WHAT TO DO
Repeat the whole listing exactly.

DATASET RECORDS
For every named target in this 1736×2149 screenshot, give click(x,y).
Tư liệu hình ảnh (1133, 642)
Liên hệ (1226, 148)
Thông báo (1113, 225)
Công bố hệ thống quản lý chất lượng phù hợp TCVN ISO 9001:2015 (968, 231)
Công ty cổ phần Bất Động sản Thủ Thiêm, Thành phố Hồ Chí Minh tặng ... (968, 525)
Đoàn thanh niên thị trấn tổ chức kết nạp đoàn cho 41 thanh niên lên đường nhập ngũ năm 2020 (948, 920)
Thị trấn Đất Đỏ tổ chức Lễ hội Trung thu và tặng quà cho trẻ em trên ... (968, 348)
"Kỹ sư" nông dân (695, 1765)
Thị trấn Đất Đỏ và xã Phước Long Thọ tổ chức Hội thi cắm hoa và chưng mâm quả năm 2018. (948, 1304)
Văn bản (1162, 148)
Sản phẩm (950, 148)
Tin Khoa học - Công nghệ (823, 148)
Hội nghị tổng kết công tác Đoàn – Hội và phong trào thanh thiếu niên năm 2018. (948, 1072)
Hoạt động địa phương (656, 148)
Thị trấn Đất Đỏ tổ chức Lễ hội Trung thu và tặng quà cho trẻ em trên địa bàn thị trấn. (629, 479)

SOLVED EXERCISE
For every named target in this 1736×2149 screenshot, give click(x,y).
Tư liệu hình ảnh (1133, 642)
Liên hệ (1226, 148)
Thông báo (1113, 225)
Công bố hệ thống quản lý chất lượng phù hợp TCVN ISO 9001:2015 (968, 231)
Công ty cổ phần Bất Động sản Thủ Thiêm, Thành phố Hồ Chí Minh tặng ... (968, 525)
Đoàn thanh niên thị trấn tổ chức kết nạp đoàn cho 41 thanh niên lên đường nhập ngũ năm 2020 (948, 920)
Thị trấn Đất Đỏ tổ chức Lễ hội Trung thu và tặng quà cho trẻ em trên ... (968, 348)
"Kỹ sư" nông dân (695, 1765)
Thị trấn Đất Đỏ và xã Phước Long Thọ tổ chức Hội thi cắm hoa và chưng mâm quả năm 2018. (948, 1304)
Văn bản (1162, 148)
Sản phẩm (950, 148)
Tin Khoa học - Công nghệ (823, 148)
Hội nghị tổng kết công tác Đoàn – Hội và phong trào thanh thiếu niên năm 2018. (948, 1072)
Hoạt động địa phương (656, 148)
Thị trấn Đất Đỏ tổ chức Lễ hội Trung thu và tặng quà cho trẻ em trên địa bàn thị trấn. (629, 479)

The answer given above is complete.